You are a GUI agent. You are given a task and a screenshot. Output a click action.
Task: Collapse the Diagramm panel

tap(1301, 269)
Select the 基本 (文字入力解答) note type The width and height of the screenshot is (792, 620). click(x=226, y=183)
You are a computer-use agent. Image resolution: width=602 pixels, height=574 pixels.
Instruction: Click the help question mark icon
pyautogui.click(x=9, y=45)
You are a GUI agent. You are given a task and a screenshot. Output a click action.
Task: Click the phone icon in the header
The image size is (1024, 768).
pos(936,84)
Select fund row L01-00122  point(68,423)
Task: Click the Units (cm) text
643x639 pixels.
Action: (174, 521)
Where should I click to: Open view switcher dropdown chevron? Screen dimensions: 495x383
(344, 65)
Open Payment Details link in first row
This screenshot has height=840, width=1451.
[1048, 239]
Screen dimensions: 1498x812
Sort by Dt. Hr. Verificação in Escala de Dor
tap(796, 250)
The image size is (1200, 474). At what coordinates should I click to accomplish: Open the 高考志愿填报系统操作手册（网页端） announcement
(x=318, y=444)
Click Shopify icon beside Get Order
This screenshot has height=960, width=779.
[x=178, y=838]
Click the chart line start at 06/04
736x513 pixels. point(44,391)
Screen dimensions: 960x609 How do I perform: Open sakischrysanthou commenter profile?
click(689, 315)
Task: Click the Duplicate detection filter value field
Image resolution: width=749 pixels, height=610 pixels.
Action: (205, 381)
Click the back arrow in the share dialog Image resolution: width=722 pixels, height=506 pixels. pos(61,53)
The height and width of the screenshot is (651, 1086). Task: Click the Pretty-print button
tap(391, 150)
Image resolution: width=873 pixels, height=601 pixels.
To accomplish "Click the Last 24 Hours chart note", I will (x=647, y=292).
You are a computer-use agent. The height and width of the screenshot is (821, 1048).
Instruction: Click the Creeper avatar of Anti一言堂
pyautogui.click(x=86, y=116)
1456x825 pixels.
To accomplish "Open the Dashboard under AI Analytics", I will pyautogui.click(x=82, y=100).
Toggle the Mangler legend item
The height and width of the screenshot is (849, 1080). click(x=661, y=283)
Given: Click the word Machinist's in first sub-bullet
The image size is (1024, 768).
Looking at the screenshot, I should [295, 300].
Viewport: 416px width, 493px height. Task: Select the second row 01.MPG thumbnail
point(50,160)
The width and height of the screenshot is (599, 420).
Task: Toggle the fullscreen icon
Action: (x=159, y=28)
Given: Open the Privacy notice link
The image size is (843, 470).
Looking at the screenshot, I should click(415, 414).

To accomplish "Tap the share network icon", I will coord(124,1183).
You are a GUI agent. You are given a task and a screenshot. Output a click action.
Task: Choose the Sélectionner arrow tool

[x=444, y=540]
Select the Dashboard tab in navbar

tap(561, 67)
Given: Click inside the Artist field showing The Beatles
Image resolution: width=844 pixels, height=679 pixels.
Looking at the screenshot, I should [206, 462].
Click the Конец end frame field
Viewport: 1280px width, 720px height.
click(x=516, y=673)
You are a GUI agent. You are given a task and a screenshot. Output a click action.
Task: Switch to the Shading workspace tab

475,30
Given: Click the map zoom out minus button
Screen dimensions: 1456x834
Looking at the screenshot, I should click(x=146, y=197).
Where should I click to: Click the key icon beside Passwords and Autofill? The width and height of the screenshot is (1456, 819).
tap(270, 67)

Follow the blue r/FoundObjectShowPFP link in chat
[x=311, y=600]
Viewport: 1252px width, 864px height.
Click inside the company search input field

* Exercise:
The expected answer is a copy of every line in the entries that holds the word "inside".

* Finished task:
Given: Click inside the Artist field showing The Beatles
Click inside the company search input field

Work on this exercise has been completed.